Increased flexibility in patterning becomes important for the engineering of advanced nano/micro-electro-mechanical systems (NEMS/MEMS). Surfaces to be structured are either mechanically unstable and/or (bio-) chemically functionalized, such as ultra-thin solid-state membrane and cantilever devices, polymer-based devices, micro/nanofluidics, and bio-analytical systems. The key aspect in the near future is to find new ways to tie top-down and bottom-up methods together, and to connect structures across the nano/microgap. Nanostencils have the versatility and multiple length-scale capabilities to be able to bridge the nano and micro world. In addition, contrary to soft-lithography and nanoimprint lithography, the nanostencil method has the potential of contactless patterning. This enables the patterning of either very fragile, (bio-) chemically functionalized as well as non-planar surfaces. Although the principle of shadow evaporation through masks is known for some decades, the method still needs maturation in length scales, membrane size, membrane stability, and reusability possibilities.
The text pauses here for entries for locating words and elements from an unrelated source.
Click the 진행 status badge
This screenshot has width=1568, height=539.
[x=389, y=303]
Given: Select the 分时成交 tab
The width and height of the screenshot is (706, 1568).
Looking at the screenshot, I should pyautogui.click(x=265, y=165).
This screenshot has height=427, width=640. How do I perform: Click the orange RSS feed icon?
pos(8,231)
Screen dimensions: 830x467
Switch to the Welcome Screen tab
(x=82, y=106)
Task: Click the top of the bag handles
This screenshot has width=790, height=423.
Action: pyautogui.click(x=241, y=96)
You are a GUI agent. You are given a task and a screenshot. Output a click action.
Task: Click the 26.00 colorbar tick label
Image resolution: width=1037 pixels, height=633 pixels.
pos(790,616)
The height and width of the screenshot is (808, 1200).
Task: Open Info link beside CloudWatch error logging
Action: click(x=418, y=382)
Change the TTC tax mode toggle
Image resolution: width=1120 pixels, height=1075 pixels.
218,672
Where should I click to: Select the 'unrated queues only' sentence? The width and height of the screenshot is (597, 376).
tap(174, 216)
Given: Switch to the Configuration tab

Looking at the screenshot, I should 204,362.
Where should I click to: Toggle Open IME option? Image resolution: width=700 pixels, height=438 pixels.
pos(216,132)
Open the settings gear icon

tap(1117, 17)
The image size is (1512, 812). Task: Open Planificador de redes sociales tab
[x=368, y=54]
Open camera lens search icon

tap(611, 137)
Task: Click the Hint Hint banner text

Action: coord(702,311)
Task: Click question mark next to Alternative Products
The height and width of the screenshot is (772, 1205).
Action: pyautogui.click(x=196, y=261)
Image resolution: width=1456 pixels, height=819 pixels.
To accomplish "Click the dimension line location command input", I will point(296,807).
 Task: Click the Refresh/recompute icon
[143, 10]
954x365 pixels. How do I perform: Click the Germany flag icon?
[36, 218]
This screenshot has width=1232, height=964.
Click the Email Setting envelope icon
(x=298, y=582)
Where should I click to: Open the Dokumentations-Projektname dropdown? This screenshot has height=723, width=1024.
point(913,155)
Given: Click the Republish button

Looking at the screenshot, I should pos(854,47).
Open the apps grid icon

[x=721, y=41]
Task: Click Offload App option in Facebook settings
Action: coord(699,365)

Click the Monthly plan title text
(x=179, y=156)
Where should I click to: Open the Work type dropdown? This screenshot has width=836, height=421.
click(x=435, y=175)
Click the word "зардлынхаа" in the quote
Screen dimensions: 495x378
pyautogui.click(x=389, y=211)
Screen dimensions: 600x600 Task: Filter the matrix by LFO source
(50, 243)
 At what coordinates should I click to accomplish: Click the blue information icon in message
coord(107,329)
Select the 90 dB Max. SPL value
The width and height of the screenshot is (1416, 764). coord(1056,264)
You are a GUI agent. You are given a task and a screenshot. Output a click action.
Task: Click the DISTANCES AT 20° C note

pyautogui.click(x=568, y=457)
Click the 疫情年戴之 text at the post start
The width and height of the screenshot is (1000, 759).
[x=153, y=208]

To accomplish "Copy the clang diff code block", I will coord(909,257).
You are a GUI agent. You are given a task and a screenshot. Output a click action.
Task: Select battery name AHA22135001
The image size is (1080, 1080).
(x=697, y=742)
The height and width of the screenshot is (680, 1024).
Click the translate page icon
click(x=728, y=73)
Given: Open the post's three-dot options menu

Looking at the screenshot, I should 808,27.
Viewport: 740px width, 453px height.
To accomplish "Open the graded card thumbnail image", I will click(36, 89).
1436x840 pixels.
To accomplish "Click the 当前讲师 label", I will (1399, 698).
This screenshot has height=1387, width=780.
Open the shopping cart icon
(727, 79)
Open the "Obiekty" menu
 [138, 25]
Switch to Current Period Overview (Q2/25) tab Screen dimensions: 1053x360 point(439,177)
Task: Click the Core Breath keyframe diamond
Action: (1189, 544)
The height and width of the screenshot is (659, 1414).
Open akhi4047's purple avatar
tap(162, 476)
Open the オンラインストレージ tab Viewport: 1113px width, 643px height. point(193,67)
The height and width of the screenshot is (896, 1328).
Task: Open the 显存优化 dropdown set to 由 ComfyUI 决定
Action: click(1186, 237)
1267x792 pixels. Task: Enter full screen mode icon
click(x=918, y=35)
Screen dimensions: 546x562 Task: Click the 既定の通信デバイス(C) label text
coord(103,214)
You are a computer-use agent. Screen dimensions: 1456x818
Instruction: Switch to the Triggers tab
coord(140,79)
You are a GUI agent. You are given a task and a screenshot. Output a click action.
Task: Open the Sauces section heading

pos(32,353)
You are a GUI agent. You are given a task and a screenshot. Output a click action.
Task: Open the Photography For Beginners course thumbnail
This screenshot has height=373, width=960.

We will present our progress in producing full-wafer, stabilized stencils with multiple length scales (between 50 nm and several 100 microns) and its consequences for alignment and cleaning possibilities. Examples of applications of the stencils will be given in the field of MEMS and nanotechnology, such as NEMS devices, direct patterning of thin films, functional SAM layers for MEMS, nanowires, and nanoscale Hall-probes.